Running into this as well with some pretty innocuous data that I’ve cleaned for anything even remotely egregious. The kicker is that all of my training data has been generated by chatGpt. It’s super frustrating. I’ve messaged “OpenAI Support” but they just seem to be bots that can’t actually address the issue (I get weird answers like I’m not allowed to fine tune or explanation of their September free token promotion).

Interesting. My training data is also largely generated through chatGPT. Could they try to block that route?

In previous Dev Day presentations, they explicitly advocated for this approach. OpenAI’s TOS allow for generating synthetic data, so long as it is not used to train a model that competes with OpenAI. If you are fine-tuning their model with GPT output, they are capturing all of the proceeds, the resulting model does not compete with OpenAI, and that is presumably allowed.

¯\(ツ)

Good to know. Probably not it then

I found 17 fine-tuning samples out of 900 to be “harmful” using the OpenAI Moderation API independently. So, I removed them.

But, still, after presenting the rest (non-harmful) samples, the fine-tuning UI still shows the same error:

The job failed due to an invalid training file. This training file was blocked by our moderation system because it contains too many examples that violate OpenAI’s usage policies, or because it attempts to create model outputs that violate OpenAI’s usage policies.

It seems that OpenAI has a different model behind the Moderation API and the fine-tuning moderation. I’ve messaged the support team but I haven’t got any response. It’s sad because this blocks our development of custom models.

There should be some more helpful indicator on the fine-tuning platform, something that shows which sample is harmful or which sample violates any OpenAI policies.
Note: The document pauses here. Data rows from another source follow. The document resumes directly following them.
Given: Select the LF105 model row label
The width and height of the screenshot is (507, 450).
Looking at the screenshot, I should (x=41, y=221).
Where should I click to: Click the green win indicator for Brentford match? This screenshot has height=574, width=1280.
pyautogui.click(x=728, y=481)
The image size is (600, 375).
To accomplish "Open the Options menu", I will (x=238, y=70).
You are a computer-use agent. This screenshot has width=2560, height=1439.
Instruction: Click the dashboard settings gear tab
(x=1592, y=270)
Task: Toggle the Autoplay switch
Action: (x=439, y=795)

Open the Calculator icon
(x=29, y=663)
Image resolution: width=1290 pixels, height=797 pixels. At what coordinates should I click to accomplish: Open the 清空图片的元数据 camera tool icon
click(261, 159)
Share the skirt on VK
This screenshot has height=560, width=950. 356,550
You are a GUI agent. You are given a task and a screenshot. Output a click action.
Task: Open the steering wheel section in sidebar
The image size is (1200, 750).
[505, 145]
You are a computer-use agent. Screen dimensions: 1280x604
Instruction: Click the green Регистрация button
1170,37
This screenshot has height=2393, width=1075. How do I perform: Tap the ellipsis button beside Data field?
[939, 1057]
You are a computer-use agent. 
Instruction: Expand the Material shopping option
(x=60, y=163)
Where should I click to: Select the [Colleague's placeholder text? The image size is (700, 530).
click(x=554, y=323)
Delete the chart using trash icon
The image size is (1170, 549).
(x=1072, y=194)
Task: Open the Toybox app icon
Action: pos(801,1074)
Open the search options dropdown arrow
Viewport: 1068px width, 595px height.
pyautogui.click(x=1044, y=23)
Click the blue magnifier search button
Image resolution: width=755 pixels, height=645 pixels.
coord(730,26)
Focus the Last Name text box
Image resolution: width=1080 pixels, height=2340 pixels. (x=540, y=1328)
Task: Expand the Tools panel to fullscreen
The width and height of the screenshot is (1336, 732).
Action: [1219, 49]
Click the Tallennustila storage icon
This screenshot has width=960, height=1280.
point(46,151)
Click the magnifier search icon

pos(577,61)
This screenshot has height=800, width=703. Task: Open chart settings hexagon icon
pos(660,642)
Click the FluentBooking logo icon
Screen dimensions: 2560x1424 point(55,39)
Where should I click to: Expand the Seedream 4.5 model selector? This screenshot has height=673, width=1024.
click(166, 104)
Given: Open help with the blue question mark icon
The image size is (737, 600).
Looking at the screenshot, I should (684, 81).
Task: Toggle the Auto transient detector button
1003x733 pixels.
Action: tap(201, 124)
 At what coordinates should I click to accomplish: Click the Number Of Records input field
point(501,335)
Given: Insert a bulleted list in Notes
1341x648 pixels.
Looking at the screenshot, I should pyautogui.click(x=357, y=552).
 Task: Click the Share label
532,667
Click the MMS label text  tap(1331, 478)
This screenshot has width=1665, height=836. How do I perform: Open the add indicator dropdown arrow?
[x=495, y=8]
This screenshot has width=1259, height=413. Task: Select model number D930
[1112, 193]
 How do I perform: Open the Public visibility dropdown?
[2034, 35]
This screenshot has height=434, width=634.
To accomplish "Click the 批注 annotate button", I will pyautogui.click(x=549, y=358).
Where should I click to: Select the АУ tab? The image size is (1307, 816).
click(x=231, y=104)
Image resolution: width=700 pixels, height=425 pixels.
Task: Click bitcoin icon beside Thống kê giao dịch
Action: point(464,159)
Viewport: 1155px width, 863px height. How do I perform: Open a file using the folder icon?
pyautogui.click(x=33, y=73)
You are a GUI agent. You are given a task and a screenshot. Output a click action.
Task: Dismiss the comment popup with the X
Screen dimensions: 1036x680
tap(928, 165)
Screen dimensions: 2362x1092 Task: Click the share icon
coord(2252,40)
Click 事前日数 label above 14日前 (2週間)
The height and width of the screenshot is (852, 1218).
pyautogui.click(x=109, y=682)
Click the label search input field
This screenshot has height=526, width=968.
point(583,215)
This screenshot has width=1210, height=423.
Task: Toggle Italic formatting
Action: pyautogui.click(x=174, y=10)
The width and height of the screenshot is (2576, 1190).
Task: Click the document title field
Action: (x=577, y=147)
Same problem here. That´s absurd! We can not fix what we can not detect. I have used moderation API and it didn’t found any flagged content. Only can use “try/error” method cutting my jsonl file in chunks and trying each one to detect the problem… :frowning:

1 Like

Same issue, also politics related (election campaign emails). Looks like anything political will be banned.

It has been a month since I emailed the researcher access team and the safety specialist team about this issue but I have not received a reply from either.